A previsão é divulgar o manifesto entre os dias 8 e 10. Os organizadores decidiram não publicar o texto no feriado de 7 de Setembro para evitar interpretações de uso político da crise em período eleitoral.
O documento deve pedir que o plenário do Supremo Tribunal Federal (STF) se manifeste e discuta o caso. Um rascunho elaborado pela Fiesp afirma que a República enfrenta um teste de integridade inédito e que as crises de Brasília colocam as instituições em risco.
Entre as entidades que já aderiram ou estão em processo de adesão estão Sindibrinquedos, da indústria de brinquedos, e Abinee, da indústria elétrica e eletrônica. A Confederação Nacional da Indústria (CNI) e a Associação Nacional dos Fabricantes de Veículos Automotores (Anfavea) também dizem que participarão.
Adesões e receios
As articulações alcançam setores da indústria, comércio, agro, transportes e cooperativas. Parte dos possíveis signatários, porém, teme entrar em polêmicas e ser associada a acusações de partidarização da Fiesp.

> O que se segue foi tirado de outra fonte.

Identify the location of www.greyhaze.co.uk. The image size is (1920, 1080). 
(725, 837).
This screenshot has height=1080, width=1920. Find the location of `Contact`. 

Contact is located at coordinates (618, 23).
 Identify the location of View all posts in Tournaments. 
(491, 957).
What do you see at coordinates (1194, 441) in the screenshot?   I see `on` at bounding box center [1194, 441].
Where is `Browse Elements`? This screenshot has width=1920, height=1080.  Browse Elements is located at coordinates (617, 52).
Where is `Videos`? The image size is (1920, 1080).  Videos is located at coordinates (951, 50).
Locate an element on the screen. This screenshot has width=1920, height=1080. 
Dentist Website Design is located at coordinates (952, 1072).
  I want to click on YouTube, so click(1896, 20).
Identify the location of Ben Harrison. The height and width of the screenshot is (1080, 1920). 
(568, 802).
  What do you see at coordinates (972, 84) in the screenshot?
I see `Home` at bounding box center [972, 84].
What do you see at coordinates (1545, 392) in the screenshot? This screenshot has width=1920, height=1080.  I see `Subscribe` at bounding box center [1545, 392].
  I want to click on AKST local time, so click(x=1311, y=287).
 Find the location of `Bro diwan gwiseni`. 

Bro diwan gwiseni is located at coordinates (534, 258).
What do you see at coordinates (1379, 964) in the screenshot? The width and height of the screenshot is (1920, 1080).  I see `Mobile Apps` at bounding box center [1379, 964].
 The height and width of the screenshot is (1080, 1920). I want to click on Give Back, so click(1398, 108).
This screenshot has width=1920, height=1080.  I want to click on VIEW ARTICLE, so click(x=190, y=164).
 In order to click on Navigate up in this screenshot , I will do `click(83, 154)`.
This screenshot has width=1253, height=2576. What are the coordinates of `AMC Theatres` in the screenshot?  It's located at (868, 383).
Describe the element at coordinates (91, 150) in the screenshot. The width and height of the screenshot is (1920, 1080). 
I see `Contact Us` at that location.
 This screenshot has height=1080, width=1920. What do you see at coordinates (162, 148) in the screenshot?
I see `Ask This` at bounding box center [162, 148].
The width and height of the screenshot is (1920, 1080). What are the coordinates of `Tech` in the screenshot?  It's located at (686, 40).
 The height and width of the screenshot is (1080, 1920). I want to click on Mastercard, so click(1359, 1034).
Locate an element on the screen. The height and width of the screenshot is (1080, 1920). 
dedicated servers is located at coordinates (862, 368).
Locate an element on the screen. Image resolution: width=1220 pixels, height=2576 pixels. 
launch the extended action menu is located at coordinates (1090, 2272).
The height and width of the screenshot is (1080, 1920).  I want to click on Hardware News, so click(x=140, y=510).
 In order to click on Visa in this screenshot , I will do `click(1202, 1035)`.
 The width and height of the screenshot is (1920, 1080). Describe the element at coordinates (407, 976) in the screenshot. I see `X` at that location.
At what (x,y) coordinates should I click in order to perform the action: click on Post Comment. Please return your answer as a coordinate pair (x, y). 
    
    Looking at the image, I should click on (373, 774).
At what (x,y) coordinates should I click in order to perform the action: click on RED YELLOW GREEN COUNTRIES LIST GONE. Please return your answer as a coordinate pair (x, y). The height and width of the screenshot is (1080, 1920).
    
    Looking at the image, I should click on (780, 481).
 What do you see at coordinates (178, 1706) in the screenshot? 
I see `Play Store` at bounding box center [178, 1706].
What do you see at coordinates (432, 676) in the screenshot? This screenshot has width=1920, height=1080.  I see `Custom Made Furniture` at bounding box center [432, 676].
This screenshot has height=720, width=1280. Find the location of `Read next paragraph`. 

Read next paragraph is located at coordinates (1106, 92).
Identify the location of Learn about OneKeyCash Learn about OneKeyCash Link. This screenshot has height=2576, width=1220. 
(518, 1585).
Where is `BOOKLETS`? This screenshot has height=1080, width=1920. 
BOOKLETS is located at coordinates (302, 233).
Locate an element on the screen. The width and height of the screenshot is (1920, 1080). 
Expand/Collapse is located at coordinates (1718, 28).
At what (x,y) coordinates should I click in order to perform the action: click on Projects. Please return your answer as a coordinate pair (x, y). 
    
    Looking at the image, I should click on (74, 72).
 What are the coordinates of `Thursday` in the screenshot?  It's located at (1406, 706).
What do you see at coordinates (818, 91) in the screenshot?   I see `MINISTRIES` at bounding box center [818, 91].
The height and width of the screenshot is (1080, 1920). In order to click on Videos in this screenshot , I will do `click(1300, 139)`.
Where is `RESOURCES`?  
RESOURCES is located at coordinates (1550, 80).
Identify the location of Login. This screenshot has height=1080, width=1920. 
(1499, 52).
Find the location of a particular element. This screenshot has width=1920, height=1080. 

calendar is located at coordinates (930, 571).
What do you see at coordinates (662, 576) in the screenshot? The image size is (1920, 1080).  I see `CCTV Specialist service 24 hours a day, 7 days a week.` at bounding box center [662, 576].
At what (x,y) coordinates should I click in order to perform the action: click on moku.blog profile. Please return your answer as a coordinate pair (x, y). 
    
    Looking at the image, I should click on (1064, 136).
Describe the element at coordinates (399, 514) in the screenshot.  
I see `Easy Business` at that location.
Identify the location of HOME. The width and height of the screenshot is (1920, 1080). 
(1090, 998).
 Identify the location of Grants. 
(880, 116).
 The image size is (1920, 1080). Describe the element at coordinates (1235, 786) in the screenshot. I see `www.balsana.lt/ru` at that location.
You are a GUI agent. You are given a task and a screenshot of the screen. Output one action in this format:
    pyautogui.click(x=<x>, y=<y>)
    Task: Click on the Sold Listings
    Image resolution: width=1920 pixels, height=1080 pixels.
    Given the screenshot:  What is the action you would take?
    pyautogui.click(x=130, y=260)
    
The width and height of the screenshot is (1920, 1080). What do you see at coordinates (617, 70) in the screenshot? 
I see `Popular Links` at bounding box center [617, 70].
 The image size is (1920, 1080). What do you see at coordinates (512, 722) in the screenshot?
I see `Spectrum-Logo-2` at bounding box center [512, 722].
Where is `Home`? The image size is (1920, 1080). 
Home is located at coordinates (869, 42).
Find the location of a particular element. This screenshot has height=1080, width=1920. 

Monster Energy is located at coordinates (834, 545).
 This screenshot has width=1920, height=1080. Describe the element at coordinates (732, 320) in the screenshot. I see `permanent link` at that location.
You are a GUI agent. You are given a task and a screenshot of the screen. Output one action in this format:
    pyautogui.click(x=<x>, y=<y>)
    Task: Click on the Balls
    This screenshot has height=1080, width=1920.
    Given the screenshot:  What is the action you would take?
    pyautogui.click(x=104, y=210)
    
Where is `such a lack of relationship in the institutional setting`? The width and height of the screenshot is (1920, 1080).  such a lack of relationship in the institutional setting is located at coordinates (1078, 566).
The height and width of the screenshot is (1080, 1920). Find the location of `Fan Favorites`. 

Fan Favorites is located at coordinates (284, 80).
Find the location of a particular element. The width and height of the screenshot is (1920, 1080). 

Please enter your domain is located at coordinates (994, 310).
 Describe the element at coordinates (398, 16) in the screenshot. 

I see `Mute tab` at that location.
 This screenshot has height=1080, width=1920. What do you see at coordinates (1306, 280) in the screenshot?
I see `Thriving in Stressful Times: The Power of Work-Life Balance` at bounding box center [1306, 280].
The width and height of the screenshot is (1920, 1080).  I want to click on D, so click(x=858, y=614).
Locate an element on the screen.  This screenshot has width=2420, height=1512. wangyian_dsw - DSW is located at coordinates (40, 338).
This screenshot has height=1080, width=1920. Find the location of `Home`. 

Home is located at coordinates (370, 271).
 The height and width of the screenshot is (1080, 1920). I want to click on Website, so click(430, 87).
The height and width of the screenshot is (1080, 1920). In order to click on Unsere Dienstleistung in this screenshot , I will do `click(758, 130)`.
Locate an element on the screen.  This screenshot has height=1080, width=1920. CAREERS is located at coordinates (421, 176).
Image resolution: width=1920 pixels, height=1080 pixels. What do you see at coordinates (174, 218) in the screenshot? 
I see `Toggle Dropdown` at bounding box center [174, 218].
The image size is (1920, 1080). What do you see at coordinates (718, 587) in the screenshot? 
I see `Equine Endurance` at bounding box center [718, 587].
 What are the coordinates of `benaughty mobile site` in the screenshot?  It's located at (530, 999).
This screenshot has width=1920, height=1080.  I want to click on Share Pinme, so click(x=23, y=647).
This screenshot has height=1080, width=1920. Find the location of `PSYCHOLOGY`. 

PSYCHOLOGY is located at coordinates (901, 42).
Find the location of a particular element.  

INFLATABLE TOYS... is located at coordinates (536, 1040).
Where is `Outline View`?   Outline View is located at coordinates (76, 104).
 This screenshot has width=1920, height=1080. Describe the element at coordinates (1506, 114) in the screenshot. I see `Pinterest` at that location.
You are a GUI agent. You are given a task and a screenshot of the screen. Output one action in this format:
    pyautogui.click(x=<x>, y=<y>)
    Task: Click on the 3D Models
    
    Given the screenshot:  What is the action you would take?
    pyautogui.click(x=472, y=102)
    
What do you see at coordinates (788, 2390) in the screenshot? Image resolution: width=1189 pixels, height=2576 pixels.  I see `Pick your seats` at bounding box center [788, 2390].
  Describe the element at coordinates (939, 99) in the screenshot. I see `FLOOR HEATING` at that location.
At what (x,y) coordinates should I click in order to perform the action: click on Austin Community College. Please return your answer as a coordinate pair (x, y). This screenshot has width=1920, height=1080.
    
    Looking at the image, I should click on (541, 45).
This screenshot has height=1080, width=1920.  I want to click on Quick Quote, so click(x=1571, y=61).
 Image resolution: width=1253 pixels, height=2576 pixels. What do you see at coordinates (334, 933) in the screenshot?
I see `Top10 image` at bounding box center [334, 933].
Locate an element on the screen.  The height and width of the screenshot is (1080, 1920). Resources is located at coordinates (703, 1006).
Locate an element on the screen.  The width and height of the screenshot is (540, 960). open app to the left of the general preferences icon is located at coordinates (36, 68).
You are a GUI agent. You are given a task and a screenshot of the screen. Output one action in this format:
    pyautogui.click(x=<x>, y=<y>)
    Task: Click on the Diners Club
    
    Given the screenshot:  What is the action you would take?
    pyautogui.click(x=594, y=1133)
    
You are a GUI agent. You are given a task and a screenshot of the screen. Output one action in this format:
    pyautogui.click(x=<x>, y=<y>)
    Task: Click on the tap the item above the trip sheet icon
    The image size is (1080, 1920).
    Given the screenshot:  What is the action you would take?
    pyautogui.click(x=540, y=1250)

A preocupação se relaciona também à crise enfrentada pela entidade em 2022, quando Josué Gomes da Silva presidia a federação. O episódio envolveu uma tentativa de destituição, liderada por opositores que o acusavam de ligação com o PT. Josué é filho de José Alencar (1931-2011), vice-presidente de Lula entre 2003 e 2010.
Em 2026, Paulo Skaf voltou à presidência da Fiesp. Ele havia ocupado o cargo de 2004 a 2021 e, nos últimos meses, passou a se manifestar sobre temas além da indústria. Também anunciou conselhos superiores com nomes que participaram do governo de Jair Bolsonaro, como Sergio Moro e Joaquim Alvaro Pereira Leite, e negou viés político.
A mobilização ganhou força após a revelação de mensagens entre Daniel Vorcaro e Alexandre de Moraes, além do pedido de Paulo Gonet para anular um relatório da Polícia Federal. Em janeiro, a Fiesp exibiu a bandeira do Brasil na fachada depois da divulgação de um contrato de R$ 130 milhões entre o escritório da mulher de Moraes e o Banco Master.